Skip to content

Write custom WP-CLI commands at scale

On the VIP Platform, WP-CLI commands run in a container that is separate from a site’s web application, but it shares the Memcached and database containers. It is very important to set protections in place to prevent custom WP-CLI commands from inadvertently affecting a site’s performance.

Avoid memory exhaustion

The WPCOM_VIP_CLI_Command class, included in VIP MU-plugins, provides helper functions for custom WP-CLI commands that need to run over large datasets.

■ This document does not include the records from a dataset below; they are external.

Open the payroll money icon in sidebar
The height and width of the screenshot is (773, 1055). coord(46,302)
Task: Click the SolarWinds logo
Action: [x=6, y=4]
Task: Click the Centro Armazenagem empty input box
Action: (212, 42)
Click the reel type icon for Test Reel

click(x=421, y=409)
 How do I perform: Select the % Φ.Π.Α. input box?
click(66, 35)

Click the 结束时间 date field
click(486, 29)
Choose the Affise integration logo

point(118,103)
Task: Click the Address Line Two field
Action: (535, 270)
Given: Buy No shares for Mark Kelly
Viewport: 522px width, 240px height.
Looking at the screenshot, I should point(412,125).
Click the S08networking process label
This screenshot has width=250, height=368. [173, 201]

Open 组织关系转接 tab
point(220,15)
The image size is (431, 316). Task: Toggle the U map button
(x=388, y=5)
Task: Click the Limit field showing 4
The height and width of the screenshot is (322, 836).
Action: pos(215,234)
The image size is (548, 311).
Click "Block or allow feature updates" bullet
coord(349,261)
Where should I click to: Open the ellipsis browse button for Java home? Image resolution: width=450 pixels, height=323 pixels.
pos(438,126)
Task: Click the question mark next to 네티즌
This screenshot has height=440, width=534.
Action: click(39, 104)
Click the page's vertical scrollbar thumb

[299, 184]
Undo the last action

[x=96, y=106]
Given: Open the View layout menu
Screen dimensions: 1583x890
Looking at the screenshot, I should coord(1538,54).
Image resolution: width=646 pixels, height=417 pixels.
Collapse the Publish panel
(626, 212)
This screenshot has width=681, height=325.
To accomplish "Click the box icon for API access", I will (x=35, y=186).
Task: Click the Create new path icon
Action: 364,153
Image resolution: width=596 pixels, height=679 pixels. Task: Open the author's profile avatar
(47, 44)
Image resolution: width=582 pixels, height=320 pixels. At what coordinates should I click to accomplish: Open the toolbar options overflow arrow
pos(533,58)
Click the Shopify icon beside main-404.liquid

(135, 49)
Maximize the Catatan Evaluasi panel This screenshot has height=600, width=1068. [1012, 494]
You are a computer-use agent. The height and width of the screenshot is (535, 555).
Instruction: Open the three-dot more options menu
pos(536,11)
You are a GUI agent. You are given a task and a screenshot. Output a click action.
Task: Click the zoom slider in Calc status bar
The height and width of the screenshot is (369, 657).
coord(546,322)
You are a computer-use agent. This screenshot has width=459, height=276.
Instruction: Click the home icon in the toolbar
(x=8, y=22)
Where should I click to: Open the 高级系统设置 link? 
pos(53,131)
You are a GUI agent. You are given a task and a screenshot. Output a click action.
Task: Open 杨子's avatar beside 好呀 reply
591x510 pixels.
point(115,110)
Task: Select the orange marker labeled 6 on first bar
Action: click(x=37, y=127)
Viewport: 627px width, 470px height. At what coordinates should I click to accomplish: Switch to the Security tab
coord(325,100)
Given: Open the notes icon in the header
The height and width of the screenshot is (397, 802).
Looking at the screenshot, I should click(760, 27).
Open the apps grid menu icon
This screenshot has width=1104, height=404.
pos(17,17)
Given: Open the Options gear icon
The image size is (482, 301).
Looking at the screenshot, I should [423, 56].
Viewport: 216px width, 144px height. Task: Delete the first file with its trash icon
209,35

The helper functions can be used by extending this class.

If a large amount of data is being processed on a launched site, make sure to prepare the custom WP-CLI command for processing without exhausting memory and overloading the database by using these helper functions.

  • WPCOM_VIP_CLI_Command::vip_inmemory_cleanup() resets the in-memory local WordPress object cache, from the global $wp_object_cache, without affecting Memcached, and resets the in-memory database query log.
    • Consider using this to clear memory after having processed 50-100 posts to avoid interruptions, especially when using get_posts() or WP_Query.
  • WPCOM_VIP_CLI_Command::start_bulk_operation() defers term counting, so that as individual updates are made to the dataset, expensive term counting is not being triggered each update.
    • This is important when the command is issuing many writes or changes to the database.
  • WPCOM_VIP_CLI_Command::end_bulk_operation() restores and triggers term counting. This should be used as a companion to start_bulk_operation() where the pair of functions bookends the command.
  • Use sleep() in between updating records or batches of records to help with loads associated with cache re-validation and data replication.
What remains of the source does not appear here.